Plus de 200 sorciers ont été arrêtés depuis la mi-janvier en Tanzanie, dans le cadre d'une opération visant à mettre fin aux mutilations et meurtres d'albinos, victimes de croyances leur attribuant des pouvoirs magiques, a annoncé jeudi la police.

Advera Bulimba, porte-parole de la police, a indiqué à l'AFP que 225 guérisseurs non homologués et prétendus devins avaient été appréhendés lors de cette opération lancée dans plusieurs régions du nord du pays, qui doit être étendue à l'ensemble du territoire. Parmi eux, 97 ont d'ores et déjà été déférés devant la justice, a-t-il ajouté.

«Certaines personnes arrêtées étaient en possession d'articles tels que des peaux de lézard ou de lion, des dents de phacochère, des oeufs d'autruche, des queues de singe ou d'âne et des pattes d'oiseaux», a précisé le porte-parole.

L'ONU a dénoncé une recrudescence depuis 2013 des attaques contre les albinos en Tanzanie, potentiellement attribuables à l'approche des élections prévues en octobre, des candidats désirant s'attirer la victoire via la magie.

Une fillette albinos de quatre ans a été enlevée fin décembre et n'a toujours pas été retrouvée. Un bébé de 18 mois a été enlevé mi-février et son corps retrouvé, bras et jambes amputés. Et début mars, des hommes armés ont agressé chez lui un enfant de six ans et lui ont coupé la main.

Les organes des albinos, utilisés pour des rituels de sorcellerie ou dans la confection de philtres, sont vendus environ 600 $ aux prétendus sorciers ou guérisseurs.

Mi-janvier, la Tanzanie a annoncé l'interdiction de la sorcellerie pour tenter d'endiguer le phénomène. Début mars, le président Jakaya Kikwete a promis de prendre «toutes les mesures pour protéger les albinos», dénonçant «des actes inacceptables» qui «sont une honte pour des gens civilisés et qui croient en Dieu».

En mars, un tribunal du nord de la Tanzanie a condamné à mort quatre personnes pour le meurtre d'une femme albinos en 2008.

Jeudi, la police a appelé dans un communiqué «les responsables religieux, les chefs traditionnels et politiques, ainsi que les journalistes à poursuivre la campagne de sensibilisation contre ces croyances superstitieuses».

«Beaucoup de nos citoyens croient encore à l'ensorcellement, ce qui entraîne une criminalité comme celle-ci (contre les albinos) ainsi que des meurtres de personnes âgées», a souligné la police.

Selon des défenseurs des droits de l'homme, des centaines de femmes souvent âgées sont victimes chaque année de la vindicte populaire qui les accuse d'être des sorcières.
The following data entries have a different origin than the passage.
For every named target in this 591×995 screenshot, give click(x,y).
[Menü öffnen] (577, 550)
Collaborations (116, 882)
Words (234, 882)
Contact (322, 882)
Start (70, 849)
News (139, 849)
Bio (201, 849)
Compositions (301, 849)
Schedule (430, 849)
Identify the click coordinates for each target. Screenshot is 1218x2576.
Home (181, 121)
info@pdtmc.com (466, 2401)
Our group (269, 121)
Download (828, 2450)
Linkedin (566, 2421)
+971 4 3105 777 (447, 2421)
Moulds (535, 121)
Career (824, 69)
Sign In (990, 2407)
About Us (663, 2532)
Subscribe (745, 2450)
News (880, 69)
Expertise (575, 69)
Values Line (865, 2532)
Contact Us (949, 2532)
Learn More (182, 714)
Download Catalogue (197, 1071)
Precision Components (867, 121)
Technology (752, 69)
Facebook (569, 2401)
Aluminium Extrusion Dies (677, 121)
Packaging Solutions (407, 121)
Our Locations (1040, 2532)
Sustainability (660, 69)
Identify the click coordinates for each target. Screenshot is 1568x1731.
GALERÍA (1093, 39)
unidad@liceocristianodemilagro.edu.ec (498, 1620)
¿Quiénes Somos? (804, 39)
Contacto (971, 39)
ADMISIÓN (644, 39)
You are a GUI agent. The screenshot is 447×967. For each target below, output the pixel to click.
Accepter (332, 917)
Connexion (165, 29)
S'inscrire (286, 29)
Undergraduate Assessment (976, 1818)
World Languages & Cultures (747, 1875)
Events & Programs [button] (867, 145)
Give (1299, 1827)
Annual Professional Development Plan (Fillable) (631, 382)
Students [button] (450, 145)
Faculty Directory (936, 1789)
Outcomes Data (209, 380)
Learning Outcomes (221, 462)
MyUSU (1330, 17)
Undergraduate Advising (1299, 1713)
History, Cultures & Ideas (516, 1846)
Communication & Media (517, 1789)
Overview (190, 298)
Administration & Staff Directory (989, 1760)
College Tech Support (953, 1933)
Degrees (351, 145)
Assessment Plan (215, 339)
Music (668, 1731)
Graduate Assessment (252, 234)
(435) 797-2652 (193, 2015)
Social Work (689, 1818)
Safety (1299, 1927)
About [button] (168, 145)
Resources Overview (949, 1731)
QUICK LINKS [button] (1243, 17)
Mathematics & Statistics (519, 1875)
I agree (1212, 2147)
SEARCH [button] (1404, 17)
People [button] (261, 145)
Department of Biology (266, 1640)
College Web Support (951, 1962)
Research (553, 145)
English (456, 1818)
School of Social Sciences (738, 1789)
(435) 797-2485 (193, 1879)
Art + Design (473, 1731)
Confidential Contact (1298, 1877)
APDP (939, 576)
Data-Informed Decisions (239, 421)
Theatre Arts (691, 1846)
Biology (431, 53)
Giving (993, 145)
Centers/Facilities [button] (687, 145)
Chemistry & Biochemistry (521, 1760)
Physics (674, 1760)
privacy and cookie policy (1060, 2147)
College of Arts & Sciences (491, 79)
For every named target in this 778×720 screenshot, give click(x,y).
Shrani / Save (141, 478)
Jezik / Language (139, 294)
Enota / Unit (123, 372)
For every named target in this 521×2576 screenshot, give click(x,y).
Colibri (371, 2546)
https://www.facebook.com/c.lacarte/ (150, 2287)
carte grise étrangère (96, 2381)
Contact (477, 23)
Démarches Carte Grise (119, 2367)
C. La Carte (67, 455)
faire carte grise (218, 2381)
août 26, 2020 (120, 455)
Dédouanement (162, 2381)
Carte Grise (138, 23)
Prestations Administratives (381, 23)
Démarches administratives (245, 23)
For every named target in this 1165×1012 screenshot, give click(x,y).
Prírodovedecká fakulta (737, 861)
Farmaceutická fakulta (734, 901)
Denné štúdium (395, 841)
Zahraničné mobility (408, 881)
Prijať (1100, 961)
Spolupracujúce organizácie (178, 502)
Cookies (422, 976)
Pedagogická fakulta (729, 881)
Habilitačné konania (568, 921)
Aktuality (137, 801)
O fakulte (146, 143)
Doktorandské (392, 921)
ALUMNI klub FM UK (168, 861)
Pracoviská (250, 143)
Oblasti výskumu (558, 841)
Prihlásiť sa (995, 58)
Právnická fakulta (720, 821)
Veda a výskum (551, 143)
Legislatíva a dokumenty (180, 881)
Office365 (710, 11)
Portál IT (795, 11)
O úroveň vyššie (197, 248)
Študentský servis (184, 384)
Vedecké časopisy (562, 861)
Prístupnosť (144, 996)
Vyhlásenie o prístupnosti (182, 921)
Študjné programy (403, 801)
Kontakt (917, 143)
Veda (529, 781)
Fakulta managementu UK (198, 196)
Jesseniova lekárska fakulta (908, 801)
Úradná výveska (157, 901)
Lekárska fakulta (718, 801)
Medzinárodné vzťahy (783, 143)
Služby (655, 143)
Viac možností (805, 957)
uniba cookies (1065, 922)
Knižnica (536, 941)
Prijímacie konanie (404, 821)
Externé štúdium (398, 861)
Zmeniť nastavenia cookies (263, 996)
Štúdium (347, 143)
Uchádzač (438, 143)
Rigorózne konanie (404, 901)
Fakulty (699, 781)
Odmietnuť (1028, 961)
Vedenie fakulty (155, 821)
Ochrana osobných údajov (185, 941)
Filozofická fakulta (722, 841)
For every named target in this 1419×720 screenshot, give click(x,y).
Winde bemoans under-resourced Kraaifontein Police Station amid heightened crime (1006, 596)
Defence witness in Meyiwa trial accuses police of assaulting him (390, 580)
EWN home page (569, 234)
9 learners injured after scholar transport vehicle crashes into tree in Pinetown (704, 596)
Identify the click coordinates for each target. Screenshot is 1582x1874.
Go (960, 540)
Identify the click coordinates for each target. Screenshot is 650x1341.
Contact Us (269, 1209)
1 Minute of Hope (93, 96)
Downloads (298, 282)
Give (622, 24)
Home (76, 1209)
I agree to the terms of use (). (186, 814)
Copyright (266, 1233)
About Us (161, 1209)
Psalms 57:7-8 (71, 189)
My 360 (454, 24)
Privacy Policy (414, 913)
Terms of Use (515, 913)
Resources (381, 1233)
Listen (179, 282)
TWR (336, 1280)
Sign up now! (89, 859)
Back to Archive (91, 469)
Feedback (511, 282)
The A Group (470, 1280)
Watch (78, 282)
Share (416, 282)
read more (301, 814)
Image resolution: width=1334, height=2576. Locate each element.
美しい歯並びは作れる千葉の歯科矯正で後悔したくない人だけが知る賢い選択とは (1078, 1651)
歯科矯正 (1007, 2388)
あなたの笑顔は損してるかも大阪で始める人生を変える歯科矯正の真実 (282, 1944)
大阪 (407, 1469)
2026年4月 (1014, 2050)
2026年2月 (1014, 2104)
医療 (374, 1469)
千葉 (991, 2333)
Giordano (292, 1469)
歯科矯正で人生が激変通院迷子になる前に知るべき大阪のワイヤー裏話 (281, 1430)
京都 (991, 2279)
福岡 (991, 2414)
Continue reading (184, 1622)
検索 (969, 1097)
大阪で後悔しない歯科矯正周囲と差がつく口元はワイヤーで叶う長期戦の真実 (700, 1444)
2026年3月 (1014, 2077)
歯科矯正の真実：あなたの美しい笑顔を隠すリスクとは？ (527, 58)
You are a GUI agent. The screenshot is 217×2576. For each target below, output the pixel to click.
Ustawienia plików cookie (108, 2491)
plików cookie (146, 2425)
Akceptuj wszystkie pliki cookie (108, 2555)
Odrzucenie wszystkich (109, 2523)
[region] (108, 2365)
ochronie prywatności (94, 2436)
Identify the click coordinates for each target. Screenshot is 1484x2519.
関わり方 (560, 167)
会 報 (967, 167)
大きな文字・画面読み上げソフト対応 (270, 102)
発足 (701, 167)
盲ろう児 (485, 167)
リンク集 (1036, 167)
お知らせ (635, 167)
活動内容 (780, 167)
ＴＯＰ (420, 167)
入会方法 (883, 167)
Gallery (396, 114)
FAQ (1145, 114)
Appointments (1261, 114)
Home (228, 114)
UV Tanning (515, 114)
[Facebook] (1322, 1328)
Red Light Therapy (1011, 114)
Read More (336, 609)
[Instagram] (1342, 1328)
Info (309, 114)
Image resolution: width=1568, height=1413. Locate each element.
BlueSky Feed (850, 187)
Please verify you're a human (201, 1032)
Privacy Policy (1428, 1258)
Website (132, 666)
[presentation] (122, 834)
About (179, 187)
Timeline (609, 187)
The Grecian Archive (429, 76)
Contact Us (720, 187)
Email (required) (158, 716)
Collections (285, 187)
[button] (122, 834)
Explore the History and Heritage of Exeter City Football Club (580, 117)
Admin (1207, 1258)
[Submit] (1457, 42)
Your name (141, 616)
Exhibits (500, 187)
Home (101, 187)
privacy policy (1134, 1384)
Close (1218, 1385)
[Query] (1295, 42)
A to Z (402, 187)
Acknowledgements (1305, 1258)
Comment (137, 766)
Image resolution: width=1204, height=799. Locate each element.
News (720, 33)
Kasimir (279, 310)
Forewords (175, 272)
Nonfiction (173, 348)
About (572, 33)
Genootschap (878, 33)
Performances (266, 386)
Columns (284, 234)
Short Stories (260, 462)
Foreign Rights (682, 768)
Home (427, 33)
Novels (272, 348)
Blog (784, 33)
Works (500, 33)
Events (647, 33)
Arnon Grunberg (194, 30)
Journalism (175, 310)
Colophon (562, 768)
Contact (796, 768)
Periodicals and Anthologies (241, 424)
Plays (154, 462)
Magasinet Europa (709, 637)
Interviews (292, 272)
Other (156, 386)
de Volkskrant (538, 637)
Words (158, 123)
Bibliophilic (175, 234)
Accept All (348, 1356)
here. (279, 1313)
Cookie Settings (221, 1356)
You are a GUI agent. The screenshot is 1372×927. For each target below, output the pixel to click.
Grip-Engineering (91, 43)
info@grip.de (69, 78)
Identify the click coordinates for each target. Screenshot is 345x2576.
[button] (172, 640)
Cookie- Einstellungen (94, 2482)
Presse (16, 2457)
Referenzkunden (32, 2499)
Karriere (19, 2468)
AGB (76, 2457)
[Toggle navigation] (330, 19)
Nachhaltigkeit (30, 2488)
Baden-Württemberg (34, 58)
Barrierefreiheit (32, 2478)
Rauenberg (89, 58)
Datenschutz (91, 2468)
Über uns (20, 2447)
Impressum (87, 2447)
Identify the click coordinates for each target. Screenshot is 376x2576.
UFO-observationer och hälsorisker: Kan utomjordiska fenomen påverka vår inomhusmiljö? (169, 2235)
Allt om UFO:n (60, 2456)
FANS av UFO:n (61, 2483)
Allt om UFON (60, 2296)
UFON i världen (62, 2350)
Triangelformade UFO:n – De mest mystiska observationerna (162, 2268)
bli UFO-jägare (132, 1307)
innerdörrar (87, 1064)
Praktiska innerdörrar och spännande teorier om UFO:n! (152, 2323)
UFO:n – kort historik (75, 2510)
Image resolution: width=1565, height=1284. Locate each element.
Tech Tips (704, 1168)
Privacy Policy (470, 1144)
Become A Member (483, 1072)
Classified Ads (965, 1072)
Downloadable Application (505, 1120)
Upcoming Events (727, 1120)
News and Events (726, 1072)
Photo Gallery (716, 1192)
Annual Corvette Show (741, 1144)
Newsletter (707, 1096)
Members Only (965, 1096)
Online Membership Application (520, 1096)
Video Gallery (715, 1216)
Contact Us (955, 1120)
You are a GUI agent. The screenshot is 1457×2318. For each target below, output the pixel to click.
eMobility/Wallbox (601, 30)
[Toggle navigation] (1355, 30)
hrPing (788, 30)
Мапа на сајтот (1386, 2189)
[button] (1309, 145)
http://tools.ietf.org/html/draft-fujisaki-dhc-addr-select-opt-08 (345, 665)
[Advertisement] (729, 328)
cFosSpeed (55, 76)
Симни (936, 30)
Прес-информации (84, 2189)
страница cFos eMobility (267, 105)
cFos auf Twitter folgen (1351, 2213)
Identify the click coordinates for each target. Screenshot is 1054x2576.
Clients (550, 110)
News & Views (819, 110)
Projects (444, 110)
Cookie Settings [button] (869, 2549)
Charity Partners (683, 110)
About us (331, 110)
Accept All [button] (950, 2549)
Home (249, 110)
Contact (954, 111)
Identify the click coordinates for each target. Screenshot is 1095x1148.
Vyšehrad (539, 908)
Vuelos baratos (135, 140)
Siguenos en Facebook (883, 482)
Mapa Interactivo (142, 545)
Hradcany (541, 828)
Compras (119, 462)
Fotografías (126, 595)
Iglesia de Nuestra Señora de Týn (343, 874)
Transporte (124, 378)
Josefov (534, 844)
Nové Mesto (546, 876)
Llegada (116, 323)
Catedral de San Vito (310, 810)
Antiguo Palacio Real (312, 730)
Ces lynchages sont attribués aux superstitions toujours vivaces dans ce pays d'Afrique de l'Est, mais cachent parfois une volonté d'accaparer leurs biens.

L'albinisme est une absence totale de pigmentation dans la peau, le système pileux et l'iris des yeux, due à des facteurs génétiques. Alors que cette maladie génétique héréditaire ne frappe qu'un Occidental sur 20 000, un Tanzanien sur 1400 en est atteint, en raison notamment des mariages consanguins, d'après des experts.

Malawi: un homme arrêté

Un homme a été arrêté jeudi au Malawi pour tentative de meurtre d'un albinos, dans un pays marqué déjà par six meurtres «rituels» d'albinos depuis décembre, selon une association.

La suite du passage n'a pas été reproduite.